_Activity_
Calculate how many lines in the following records hold the word "Task", and report that number without comment.

_The data_
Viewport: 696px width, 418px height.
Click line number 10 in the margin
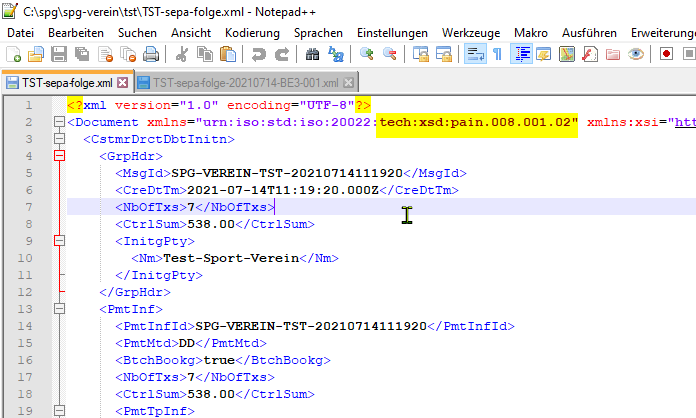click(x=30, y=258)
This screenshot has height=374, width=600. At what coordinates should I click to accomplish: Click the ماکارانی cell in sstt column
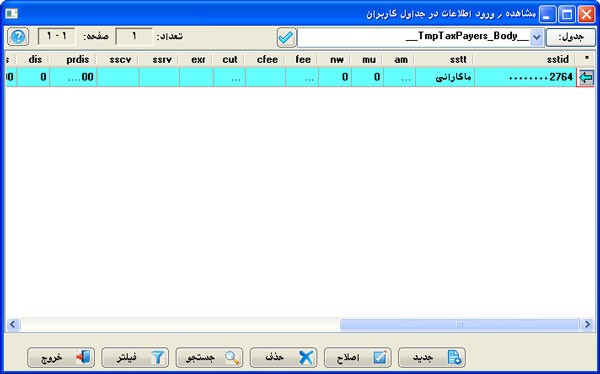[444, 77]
==
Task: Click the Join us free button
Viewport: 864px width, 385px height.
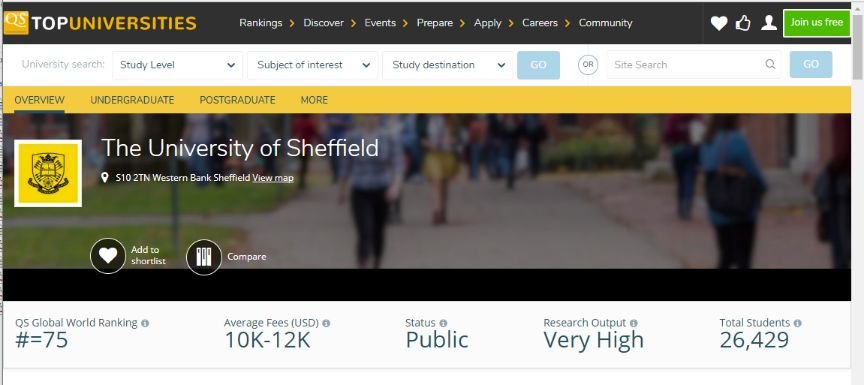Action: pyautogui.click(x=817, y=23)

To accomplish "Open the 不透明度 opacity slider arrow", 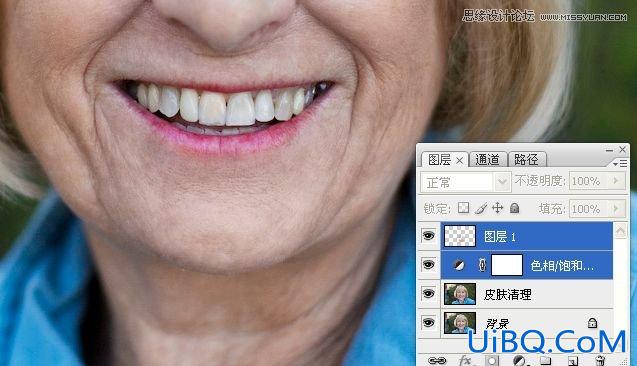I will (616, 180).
---
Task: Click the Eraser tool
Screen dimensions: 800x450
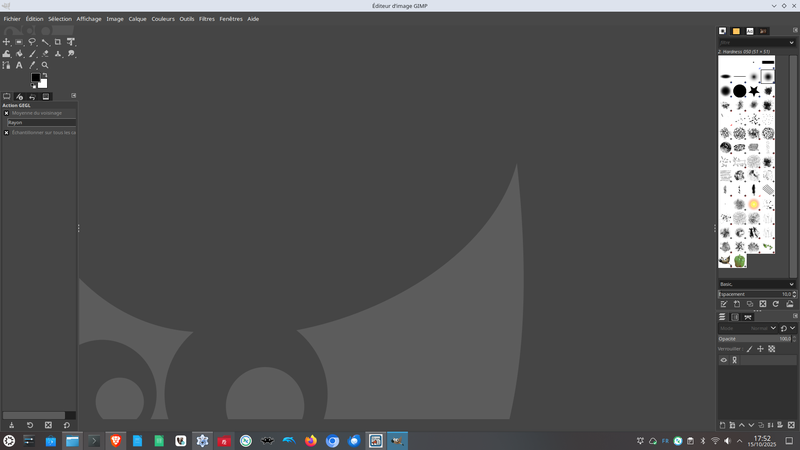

_Answer space_
2